_THE PROBLEM_
Report how many lines of the data below contain "will". Give nothing besides the number.

_DATA_
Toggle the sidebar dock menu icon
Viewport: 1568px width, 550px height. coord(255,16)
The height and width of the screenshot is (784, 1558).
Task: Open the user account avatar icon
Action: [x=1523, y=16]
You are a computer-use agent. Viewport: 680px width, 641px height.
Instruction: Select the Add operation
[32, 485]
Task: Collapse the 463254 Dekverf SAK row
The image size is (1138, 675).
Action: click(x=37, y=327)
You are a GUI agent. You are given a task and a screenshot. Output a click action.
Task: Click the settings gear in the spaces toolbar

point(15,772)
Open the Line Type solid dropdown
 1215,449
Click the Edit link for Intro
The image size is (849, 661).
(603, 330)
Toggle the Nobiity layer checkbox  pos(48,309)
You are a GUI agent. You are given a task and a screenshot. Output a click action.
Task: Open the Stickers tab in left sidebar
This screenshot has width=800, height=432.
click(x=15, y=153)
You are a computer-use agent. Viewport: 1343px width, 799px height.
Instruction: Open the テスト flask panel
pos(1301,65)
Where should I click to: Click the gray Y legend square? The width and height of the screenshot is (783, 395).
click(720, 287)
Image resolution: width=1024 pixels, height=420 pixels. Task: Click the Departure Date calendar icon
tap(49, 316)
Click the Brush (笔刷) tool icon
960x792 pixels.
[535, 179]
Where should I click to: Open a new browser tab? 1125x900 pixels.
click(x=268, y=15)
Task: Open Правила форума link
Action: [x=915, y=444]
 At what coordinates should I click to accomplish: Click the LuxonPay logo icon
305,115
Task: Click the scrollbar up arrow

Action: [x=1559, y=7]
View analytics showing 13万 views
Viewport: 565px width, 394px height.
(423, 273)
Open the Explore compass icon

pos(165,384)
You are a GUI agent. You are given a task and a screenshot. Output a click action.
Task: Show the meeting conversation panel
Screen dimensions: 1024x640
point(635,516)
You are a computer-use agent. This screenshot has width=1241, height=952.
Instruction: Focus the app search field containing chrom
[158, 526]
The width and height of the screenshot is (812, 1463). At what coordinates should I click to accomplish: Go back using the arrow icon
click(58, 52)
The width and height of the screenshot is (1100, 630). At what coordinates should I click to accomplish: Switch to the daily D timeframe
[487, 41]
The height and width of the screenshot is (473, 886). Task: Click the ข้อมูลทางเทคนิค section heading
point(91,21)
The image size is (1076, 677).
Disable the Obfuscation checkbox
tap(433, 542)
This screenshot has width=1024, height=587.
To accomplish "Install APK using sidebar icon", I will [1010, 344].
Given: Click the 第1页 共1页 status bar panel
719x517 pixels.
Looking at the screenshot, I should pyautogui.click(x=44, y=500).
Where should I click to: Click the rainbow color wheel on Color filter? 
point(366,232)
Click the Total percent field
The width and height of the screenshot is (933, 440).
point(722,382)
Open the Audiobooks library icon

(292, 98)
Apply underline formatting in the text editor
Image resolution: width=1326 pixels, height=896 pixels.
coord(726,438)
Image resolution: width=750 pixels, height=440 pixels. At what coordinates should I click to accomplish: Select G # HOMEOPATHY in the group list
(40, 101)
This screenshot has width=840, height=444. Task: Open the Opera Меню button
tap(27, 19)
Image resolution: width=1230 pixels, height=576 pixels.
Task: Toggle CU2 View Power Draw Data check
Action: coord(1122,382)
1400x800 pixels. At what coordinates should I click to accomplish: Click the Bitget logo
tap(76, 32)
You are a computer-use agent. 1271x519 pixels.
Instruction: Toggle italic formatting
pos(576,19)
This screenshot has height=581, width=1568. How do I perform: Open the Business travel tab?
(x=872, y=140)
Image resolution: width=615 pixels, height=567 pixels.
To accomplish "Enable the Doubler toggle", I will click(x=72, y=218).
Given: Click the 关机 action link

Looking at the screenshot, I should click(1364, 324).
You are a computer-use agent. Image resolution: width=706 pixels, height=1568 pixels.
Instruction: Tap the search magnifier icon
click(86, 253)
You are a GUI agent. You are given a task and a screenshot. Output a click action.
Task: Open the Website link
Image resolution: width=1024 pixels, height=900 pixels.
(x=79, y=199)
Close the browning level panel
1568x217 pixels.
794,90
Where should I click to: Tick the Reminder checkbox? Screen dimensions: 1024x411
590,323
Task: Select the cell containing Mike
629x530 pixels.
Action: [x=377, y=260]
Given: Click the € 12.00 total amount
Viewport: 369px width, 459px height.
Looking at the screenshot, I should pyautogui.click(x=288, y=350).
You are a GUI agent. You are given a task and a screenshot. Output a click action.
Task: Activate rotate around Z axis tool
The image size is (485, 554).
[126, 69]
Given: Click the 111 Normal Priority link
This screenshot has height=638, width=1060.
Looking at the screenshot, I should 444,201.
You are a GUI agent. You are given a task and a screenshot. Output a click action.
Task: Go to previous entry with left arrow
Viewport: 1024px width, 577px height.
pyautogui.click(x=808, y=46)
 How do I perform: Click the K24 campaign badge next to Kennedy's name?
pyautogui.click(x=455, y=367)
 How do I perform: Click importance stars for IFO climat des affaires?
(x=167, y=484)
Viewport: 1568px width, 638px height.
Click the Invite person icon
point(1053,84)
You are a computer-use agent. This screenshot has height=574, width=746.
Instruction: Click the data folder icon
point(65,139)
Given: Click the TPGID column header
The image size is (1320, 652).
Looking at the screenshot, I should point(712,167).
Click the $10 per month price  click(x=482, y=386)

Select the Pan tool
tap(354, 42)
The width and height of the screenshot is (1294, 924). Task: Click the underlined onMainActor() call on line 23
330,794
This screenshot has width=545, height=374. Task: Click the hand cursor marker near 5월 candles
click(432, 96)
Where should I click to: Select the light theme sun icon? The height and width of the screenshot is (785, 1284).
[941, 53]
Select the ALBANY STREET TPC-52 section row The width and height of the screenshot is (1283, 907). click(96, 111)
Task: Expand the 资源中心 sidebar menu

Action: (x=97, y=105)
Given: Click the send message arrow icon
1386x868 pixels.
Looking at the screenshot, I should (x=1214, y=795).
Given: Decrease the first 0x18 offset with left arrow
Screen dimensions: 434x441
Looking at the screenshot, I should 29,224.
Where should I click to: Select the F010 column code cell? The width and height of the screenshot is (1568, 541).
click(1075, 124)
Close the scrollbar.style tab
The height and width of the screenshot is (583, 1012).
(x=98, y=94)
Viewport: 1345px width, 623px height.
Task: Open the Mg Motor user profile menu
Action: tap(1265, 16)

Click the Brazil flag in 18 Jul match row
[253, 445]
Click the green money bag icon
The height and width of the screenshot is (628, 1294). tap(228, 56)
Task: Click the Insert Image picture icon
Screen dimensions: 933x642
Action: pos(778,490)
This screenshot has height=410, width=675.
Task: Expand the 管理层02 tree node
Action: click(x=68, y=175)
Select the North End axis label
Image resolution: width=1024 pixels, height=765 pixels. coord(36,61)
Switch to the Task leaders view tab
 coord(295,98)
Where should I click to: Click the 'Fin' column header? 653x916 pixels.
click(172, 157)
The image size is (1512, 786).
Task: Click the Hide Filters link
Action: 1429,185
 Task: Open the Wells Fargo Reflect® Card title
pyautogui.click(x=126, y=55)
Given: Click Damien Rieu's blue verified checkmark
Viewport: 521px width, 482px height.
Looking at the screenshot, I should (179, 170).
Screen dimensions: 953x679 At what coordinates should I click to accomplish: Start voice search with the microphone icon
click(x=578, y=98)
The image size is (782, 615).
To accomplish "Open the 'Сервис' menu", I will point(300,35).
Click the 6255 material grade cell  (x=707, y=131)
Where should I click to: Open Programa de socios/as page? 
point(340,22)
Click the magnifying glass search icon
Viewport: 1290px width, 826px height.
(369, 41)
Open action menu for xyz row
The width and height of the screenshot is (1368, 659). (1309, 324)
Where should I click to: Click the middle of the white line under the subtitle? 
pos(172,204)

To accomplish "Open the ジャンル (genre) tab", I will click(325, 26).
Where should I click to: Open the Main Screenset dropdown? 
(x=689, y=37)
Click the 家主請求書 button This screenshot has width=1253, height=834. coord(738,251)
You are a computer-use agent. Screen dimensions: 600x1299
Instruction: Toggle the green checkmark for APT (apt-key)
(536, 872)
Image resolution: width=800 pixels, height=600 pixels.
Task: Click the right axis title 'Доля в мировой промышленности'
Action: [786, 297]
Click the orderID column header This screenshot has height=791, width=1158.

_OUTPUT_
4